▶

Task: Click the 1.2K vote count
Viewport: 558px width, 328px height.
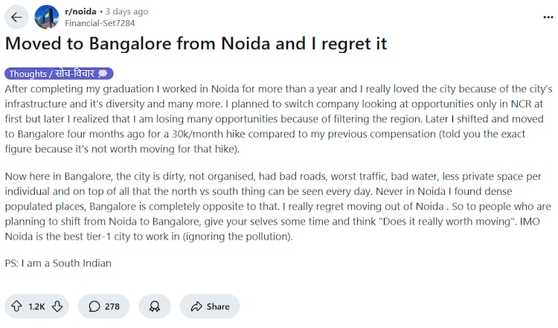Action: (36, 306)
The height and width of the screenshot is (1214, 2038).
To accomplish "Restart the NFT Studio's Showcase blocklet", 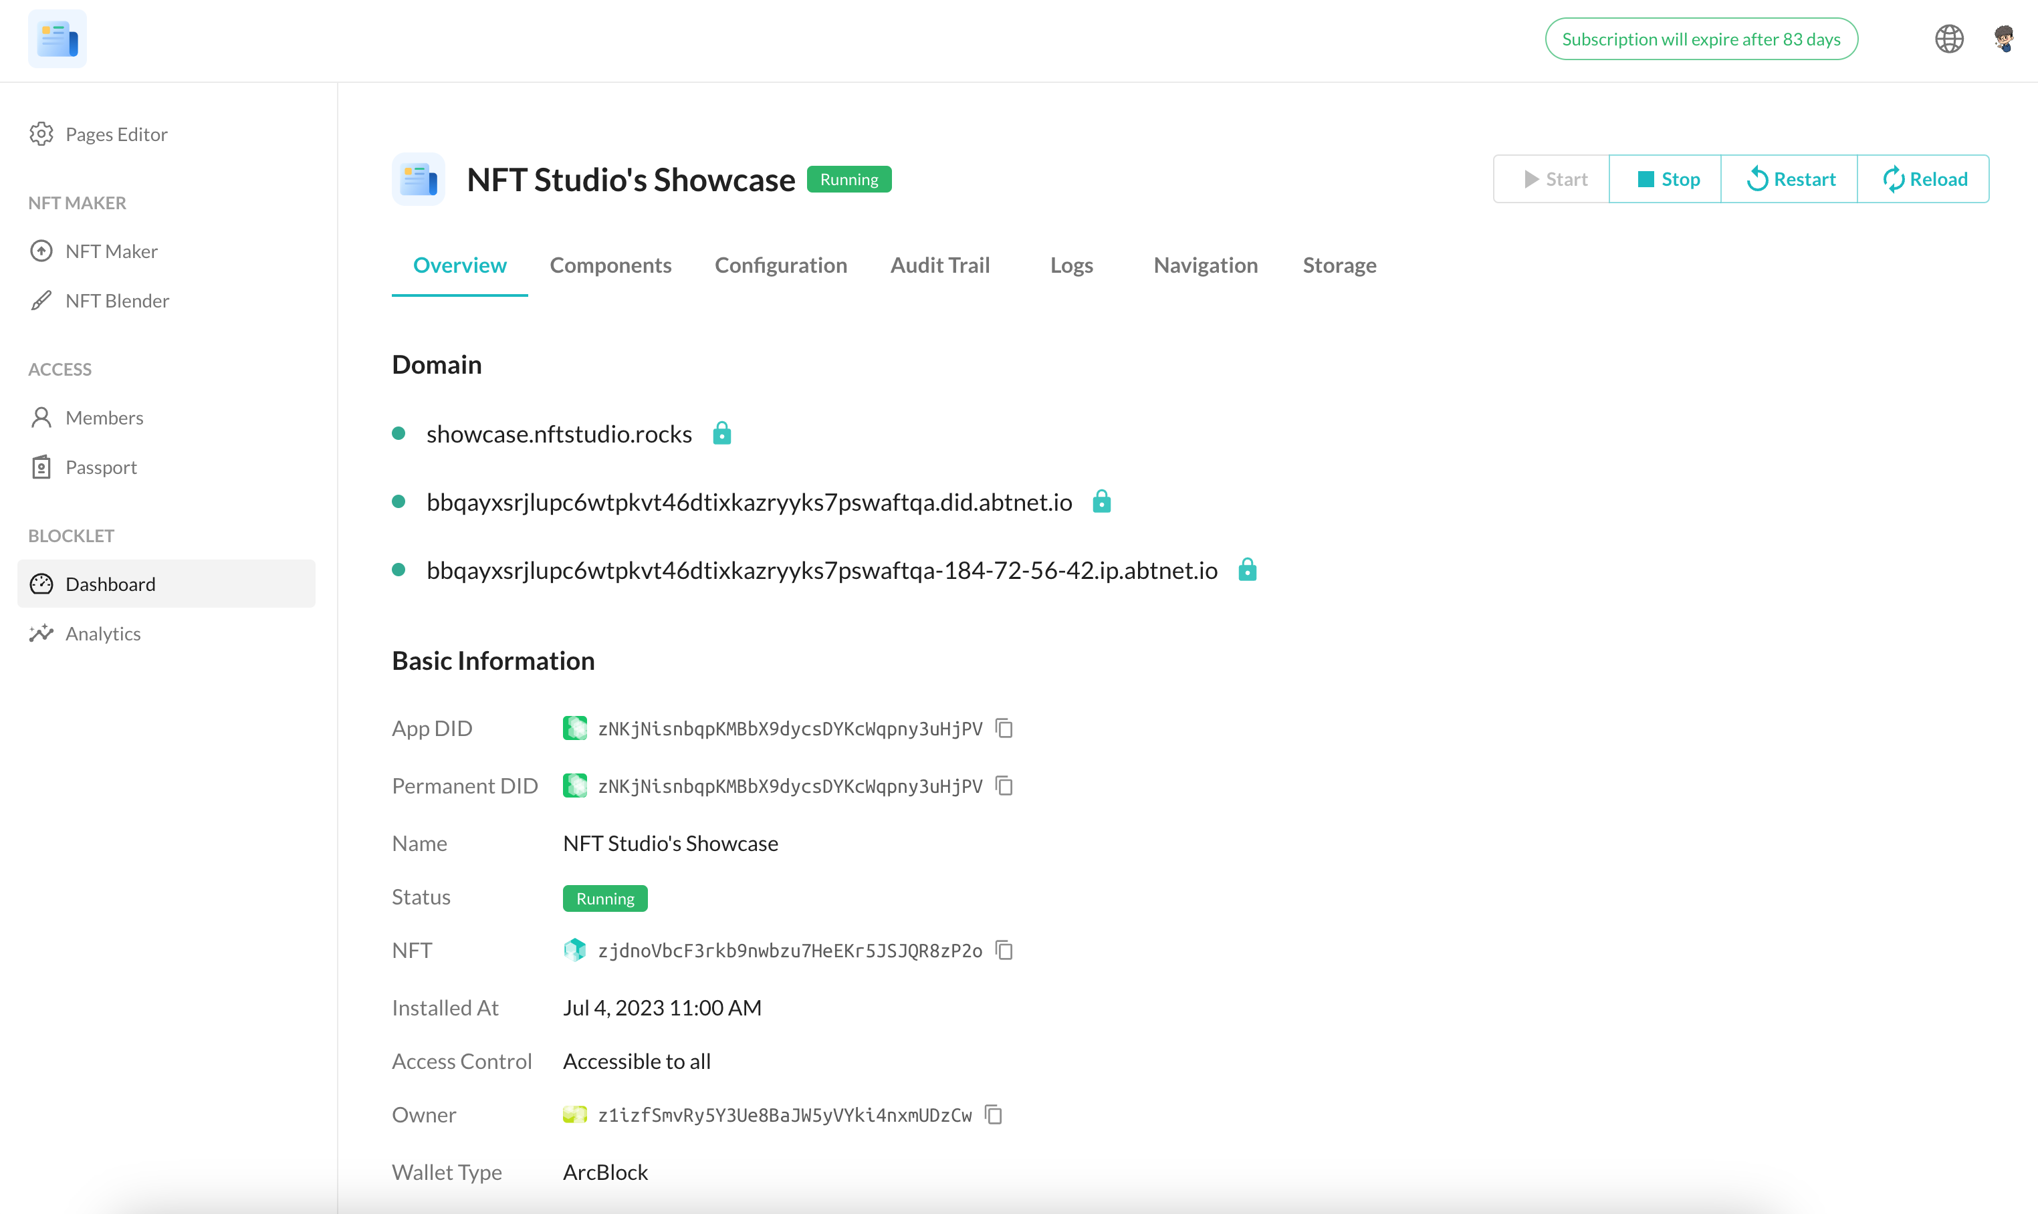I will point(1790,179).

◀

**SHORT EXERCISE:** Extract each line above that contains the string "width".

**EXPECTED OUTPUT:**
Viewport: 558px width, 328px height.
The height and width of the screenshot is (1214, 2038).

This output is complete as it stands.